Roberto Giannetti da Fonseca é
economista e empresário, presidente da Kaduna Consultoria, e diretor titular de
Relações Internacionais e Comércio Exterior da Federação das Indústrias do
Estado de São Paulo.
Dias atrás em reunião do Conselho
Superior de Economia da Federação das Indústrias do Estado de São Paulo (Fiesp)
realizamos uma discussão extremamente esclarecedora acerca do mercado de
derivativos cambiais. Muitos leitores talvez não compreendam a importância
ímpar deste tema para o país e para suas próprias vidas, uma vez que a
indústria brasileira há tempos sofre os efeitos deletérios de um câmbio
sobrevalorizado, tendo os derivativos cambiais um papel predominante na
formação da taxa de câmbio do real.
Por conta dessa situação, mercados
para produtos brasileiros foram perdidos, muitas fábricas foram fechadas e
milhões de empregos desapareceram. A atual conjuntura econômica é propícia para
discutir o papel dos derivativos cambiais na economia, de forma a entender a
formação da taxa de câmbio brasileira, mas também para evitar que novas rodadas
de apreciação da moeda brasileira prejudiquem ainda mais os setores industriais
e a geração de empregos.
Primeiramente, o tema dos derivativos
de câmbio não deve ser tratado de forma estigmatizada. Esses instrumentos
financeiros não são de natureza inerentemente especulativa, muito pelo
contrário, eles são fundamentais para a atividade econômica na medida em que
reduzem incertezas associadas ao processo produtivo. Tampouco se deve minorar a
importância da BM&F como principal centro de negociação de derivativos e de
oferta de hedge para os agentes econômicos no Brasil. Essa instituição é
símbolo da sofisticação do sistema financeiro brasileiro e faz do mercado de
derivativos no Brasil um dos mais transparentes do mundo.
Contudo, deve-se reconhecer o caráter
dual e muitas vezes ambíguo do mercado de derivativos; ao mesmo tempo em que
ele reduz incertezas microeconômicas dos agentes que buscam hedge, ele
potencialmente aumenta as instabilidades macroeconômicas. Nos derivativos de
câmbio, esse problema ocorre quando um excesso de posições especulativas formam
tendências na taxa de câmbio e uma excessiva volatilidade da moeda. Quando a
especulação é dominante e, sobretudo, quando as apostas são feitas todas na
mesma direção, abre-se espaço para distorções da taxa de câmbio e para uma
arbitragem de agentes que ganham sempre, sem correr riscos. Dessa forma, pode
haver mercados de derivativos, onde a participação dos agentes de hedge seja
muito pequena e as transações sejam dominadas por agentes que tem como
propósito apenas a especulação e a arbitragem.
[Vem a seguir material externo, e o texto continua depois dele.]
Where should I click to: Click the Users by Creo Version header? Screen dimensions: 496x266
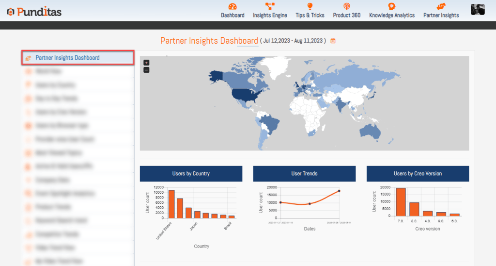pos(418,174)
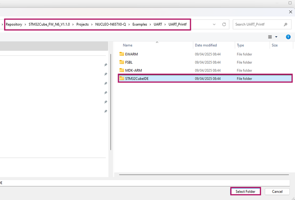Sort by the Date modified column header

click(x=206, y=45)
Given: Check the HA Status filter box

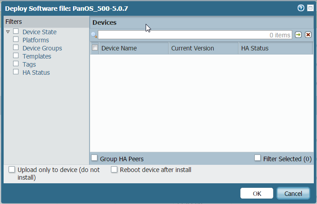Looking at the screenshot, I should [16, 72].
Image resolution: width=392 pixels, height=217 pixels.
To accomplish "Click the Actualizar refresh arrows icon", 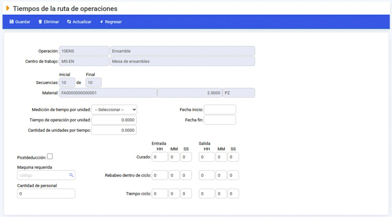I will click(69, 22).
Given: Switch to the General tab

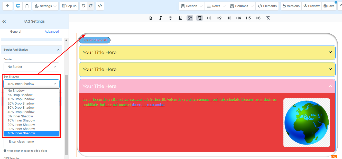Looking at the screenshot, I should (x=16, y=32).
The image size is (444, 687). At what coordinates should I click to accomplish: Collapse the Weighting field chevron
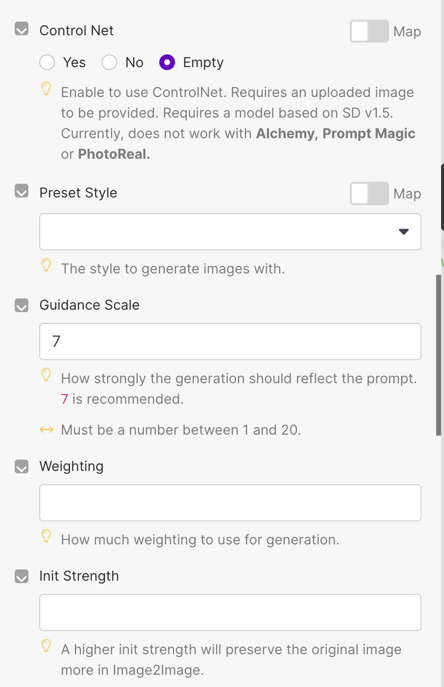pos(22,466)
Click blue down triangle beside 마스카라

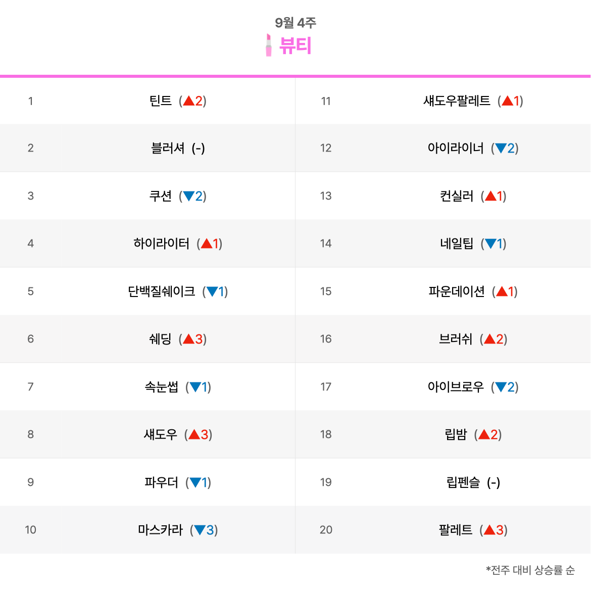[200, 530]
No Brasil, o processo de apreciação
cambial recente foi em parte conduzido por uma especulação sistemática,
conhecida como "carry trade", que no mercado de derivativos se
expressa na venda de contratos futuros de dólar para auferir o diferencial de
juros e apostar na apreciação do câmbio. A pressão vendedora dos especuladores
abre espaço para oportunidades de arbitragem contínuas de agentes que compram
dólar futuro para arbitrar entre as taxa de juros externas e o cupom cambial.
Com isso, os arbitradores são responsáveis por transmitir as tendências do
mercado futuro para o mercado à vista. Nesse contexto, diferentemente da máxima
que estabelece que "especulação boa é aquela que se anula por ser
bidirecional, e a arbitragem boa é aquela que termina no tempo como
consequência do próprio processo de arbitragem", no Brasil há longos
períodos de especulação unidirecional e arbitragem ininterrupta no tempo, por
conta da rigidez de suas variáveis, no caso, a elevada taxa de juros reais.
Essa forma de especulação e arbitragem permanente é anômala e insustentável a
médio e longo prazo
Nesses termos, a nova regulamentação
sobre o mercado de derivativos de câmbio tem a difícil tarefa de corrigir os
excessos e desvios do mercado, atentando para seu caráter desestabilizador. Ao
taxar os aumentos de posições vendidas dos agentes, o governo acertou em cheio
a engrenagem especulativa que influi na dinâmica da apreciação cambial. No
entanto, essas medidas devem ser aperfeiçoadas de forma a preservar ao máximo
as características benignas do mercado de derivativos de câmbio, quais sejam:
de oferta de hedge para o setor produtivo e para atividades financeiras.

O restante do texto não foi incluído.